Saved data entries:
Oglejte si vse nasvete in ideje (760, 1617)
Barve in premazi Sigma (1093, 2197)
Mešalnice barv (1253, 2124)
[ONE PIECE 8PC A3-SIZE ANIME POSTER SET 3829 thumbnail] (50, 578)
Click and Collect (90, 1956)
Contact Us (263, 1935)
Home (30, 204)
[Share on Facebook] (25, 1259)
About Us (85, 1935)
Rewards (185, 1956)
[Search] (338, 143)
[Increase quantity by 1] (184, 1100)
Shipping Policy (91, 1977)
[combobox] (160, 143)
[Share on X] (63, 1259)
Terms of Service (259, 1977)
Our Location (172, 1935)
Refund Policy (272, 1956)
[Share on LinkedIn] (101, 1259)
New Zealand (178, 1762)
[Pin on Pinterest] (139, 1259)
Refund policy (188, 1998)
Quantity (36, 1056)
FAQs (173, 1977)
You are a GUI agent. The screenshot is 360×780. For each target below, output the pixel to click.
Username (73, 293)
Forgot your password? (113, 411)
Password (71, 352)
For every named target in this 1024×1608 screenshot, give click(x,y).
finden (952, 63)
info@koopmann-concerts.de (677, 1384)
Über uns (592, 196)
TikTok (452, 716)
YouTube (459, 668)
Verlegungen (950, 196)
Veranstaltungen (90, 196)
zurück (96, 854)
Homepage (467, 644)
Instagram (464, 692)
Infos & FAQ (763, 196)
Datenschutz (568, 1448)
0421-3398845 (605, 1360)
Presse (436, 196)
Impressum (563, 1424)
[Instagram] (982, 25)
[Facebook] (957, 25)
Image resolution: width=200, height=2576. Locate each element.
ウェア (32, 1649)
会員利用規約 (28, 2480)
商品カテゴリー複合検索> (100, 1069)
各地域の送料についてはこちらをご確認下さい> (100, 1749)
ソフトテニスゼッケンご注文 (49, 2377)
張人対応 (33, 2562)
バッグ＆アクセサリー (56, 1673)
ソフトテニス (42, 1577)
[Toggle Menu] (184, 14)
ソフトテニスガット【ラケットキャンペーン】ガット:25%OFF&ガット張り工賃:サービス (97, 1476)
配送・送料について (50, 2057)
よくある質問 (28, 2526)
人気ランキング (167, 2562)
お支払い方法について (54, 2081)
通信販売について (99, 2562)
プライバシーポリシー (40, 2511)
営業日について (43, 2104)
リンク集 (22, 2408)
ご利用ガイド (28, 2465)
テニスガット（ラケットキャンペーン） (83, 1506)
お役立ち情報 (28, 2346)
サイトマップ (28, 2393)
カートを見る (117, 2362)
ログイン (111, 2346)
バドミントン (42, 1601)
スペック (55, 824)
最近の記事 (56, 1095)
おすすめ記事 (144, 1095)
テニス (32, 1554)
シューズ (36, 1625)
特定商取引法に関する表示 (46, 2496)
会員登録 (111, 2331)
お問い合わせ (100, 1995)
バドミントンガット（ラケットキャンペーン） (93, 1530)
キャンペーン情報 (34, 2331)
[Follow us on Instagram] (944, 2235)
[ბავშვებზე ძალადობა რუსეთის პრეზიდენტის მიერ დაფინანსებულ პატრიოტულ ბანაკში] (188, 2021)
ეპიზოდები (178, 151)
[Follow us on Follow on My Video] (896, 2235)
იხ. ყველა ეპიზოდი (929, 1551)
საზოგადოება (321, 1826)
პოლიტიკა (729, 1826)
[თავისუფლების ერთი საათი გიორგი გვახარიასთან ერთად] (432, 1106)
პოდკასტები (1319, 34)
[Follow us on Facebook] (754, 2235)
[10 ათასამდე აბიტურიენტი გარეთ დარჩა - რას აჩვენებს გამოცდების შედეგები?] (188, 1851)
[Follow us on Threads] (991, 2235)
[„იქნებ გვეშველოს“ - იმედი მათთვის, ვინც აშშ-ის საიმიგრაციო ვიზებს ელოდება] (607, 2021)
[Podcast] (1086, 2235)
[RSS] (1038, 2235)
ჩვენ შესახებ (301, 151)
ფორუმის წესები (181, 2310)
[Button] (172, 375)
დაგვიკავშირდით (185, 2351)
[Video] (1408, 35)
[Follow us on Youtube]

▸ WHAT IS NEEDED
Transcribe the data above in its entirety, exactly.

▸ TASK RESULT
Oglejte si vse nasvete in ideje (760, 1617)
Barve in premazi Sigma (1093, 2197)
Mešalnice barv (1253, 2124)
[ONE PIECE 8PC A3-SIZE ANIME POSTER SET 3829 thumbnail] (50, 578)
Click and Collect (90, 1956)
Contact Us (263, 1935)
Home (30, 204)
[Share on Facebook] (25, 1259)
About Us (85, 1935)
Rewards (185, 1956)
[Search] (338, 143)
[Increase quantity by 1] (184, 1100)
Shipping Policy (91, 1977)
[combobox] (160, 143)
[Share on X] (63, 1259)
Terms of Service (259, 1977)
Our Location (172, 1935)
Refund Policy (272, 1956)
[Share on LinkedIn] (101, 1259)
New Zealand (178, 1762)
[Pin on Pinterest] (139, 1259)
Refund policy (188, 1998)
Quantity (36, 1056)
FAQs (173, 1977)
You are a GUI agent. The screenshot is 360×780. For each target below, output the pixel to click.
Username (73, 293)
Forgot your password? (113, 411)
Password (71, 352)
For every named target in this 1024×1608 screenshot, give click(x,y).
finden (952, 63)
info@koopmann-concerts.de (677, 1384)
Über uns (592, 196)
TikTok (452, 716)
YouTube (459, 668)
Verlegungen (950, 196)
Veranstaltungen (90, 196)
zurück (96, 854)
Homepage (467, 644)
Instagram (464, 692)
Infos & FAQ (763, 196)
Datenschutz (568, 1448)
0421-3398845 (605, 1360)
Presse (436, 196)
Impressum (563, 1424)
[Instagram] (982, 25)
[Facebook] (957, 25)
Image resolution: width=200, height=2576. Locate each element.
ウェア (32, 1649)
会員利用規約 (28, 2480)
商品カテゴリー複合検索> (100, 1069)
各地域の送料についてはこちらをご確認下さい> (100, 1749)
ソフトテニスゼッケンご注文 (49, 2377)
張人対応 (33, 2562)
バッグ＆アクセサリー (56, 1673)
ソフトテニス (42, 1577)
[Toggle Menu] (184, 14)
ソフトテニスガット【ラケットキャンペーン】ガット:25%OFF&ガット張り工賃:サービス (97, 1476)
配送・送料について (50, 2057)
よくある質問 (28, 2526)
人気ランキング (167, 2562)
お支払い方法について (54, 2081)
通信販売について (99, 2562)
プライバシーポリシー (40, 2511)
営業日について (43, 2104)
リンク集 (22, 2408)
ご利用ガイド (28, 2465)
テニスガット（ラケットキャンペーン） (83, 1506)
お役立ち情報 (28, 2346)
サイトマップ (28, 2393)
カートを見る (117, 2362)
ログイン (111, 2346)
バドミントン (42, 1601)
スペック (55, 824)
最近の記事 (56, 1095)
おすすめ記事 (144, 1095)
テニス (32, 1554)
シューズ (36, 1625)
特定商取引法に関する表示 (46, 2496)
会員登録 (111, 2331)
お問い合わせ (100, 1995)
バドミントンガット（ラケットキャンペーン） (93, 1530)
キャンペーン情報 (34, 2331)
[Follow us on Instagram] (944, 2235)
[ბავშვებზე ძალადობა რუსეთის პრეზიდენტის მიერ დაფინანსებულ პატრიოტულ ბანაკში] (188, 2021)
ეპიზოდები (178, 151)
[Follow us on Follow on My Video] (896, 2235)
იხ. ყველა ეპიზოდი (929, 1551)
საზოგადოება (321, 1826)
პოლიტიკა (729, 1826)
[თავისუფლების ერთი საათი გიორგი გვახარიასთან ერთად] (432, 1106)
პოდკასტები (1319, 34)
[Follow us on Facebook] (754, 2235)
[10 ათასამდე აბიტურიენტი გარეთ დარჩა - რას აჩვენებს გამოცდების შედეგები?] (188, 1851)
[Follow us on Threads] (991, 2235)
[„იქნებ გვეშველოს“ - იმედი მათთვის, ვინც აშშ-ის საიმიგრაციო ვიზებს ელოდება] (607, 2021)
[Podcast] (1086, 2235)
[RSS] (1038, 2235)
ჩვენ შესახებ (301, 151)
ფორუმის წესები (181, 2310)
[Button] (172, 375)
დაგვიკავშირდით (185, 2351)
[Video] (1408, 35)
[Follow us on Youtube]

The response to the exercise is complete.